Question

Solve : x + y = 18; y + z = 12; z + x = 16

Answer 1

EXPLANATION.

⇒ x + y = 18. ⇒ (1)

⇒ y + z = 12. ⇒(2)

⇒ z + x = 16. ⇒(3)

As we know that,

From equation (1), we get.

⇒ x = 18 - y. ⇒ (4).

From equation (2), we get.

⇒ z = 12 - y. ⇒(5).

Put the value of equation (4) & (5) in equation (3), we get.

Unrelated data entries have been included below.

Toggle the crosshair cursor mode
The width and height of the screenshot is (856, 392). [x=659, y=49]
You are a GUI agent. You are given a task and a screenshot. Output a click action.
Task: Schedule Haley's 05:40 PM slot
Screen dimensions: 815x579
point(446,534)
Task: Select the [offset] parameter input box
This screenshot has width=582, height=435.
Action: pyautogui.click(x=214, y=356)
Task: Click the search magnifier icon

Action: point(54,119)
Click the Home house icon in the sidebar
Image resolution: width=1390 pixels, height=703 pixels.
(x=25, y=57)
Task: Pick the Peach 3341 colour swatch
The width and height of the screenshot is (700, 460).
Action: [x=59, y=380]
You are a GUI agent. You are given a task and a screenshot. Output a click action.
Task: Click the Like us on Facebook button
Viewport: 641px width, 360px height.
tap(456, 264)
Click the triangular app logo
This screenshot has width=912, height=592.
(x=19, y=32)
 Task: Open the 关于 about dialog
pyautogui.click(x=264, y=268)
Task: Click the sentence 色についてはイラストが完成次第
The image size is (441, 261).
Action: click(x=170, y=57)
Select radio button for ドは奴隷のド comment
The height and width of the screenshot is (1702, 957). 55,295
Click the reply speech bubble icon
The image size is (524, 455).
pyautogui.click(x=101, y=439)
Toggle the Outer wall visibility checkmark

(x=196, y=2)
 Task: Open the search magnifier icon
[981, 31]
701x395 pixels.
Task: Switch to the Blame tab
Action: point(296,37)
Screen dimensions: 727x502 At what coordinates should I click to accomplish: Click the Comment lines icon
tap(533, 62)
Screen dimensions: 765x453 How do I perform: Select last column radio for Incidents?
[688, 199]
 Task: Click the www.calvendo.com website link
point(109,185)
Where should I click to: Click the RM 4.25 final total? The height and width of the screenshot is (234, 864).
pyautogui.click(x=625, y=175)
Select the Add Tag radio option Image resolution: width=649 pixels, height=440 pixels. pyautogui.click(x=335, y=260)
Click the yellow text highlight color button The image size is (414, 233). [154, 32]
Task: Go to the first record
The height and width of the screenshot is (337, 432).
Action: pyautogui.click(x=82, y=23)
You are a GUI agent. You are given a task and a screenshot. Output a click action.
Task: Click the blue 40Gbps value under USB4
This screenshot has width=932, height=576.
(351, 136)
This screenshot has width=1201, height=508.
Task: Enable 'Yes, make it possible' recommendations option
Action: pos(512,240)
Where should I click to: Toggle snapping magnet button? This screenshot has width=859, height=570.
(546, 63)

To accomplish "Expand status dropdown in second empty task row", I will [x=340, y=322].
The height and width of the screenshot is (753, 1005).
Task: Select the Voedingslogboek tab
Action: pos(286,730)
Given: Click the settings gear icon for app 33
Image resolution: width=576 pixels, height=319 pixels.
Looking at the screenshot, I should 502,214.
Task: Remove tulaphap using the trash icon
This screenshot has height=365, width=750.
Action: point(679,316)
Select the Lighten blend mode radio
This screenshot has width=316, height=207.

⇒ (12 - y) + (18 - y) = 16.

⇒ 12 - y + 18 - y = 16.

⇒ 30 - 2y = 16.

⇒ -2y = 16 - 30.

⇒ -2y = -14.

⇒ y = 7.

Put the value of y = 7 in equation (4), we get.

⇒ x = 18 - y.

⇒ x = 18 - 7.

⇒ x = 11.

Put the value of y = 7 in equation (5), we get.

⇒ z = 12 - y.

⇒ z = 12 - 7.

⇒ z = 5.

Values of x = 11 & y = 7 & z = 5.

Answer 2

$\large\underline\purple{\bold{Solution :- }}$

$\tt \: x + y = 18 - - - (1)$

$\tt \: y + z = 12 - - - (2)$

$\tt \: z + x = 16 - - - (3)$

On adding equation (1), (2) and (3), we get

$\rm :\implies\:2(x + y + z) = 46$

$\rm :\implies\: x + y + z = 23 - - - (4)$

On Subtracting equation (1) from (4), we get

$\rm :\implies\:x + y + z - x - y = 23 - 18$

$\rm :\implies\: \boxed{ \red{ \bf \: z = 5}}$

On Subtracting equation (2) from (4), we get

$\rm :\implies\:x + y + z - y - z = 23 - 12$

$\rm :\implies\: \boxed{ \green{ \bf \: x = 11}}$

On Subtracting equation (3) from (4), we get

$\rm :\implies\:x + y + z - z - x = 23 - 16$

$\rm :\implies\: \boxed{ \purple{ \bf \: y = 7}}$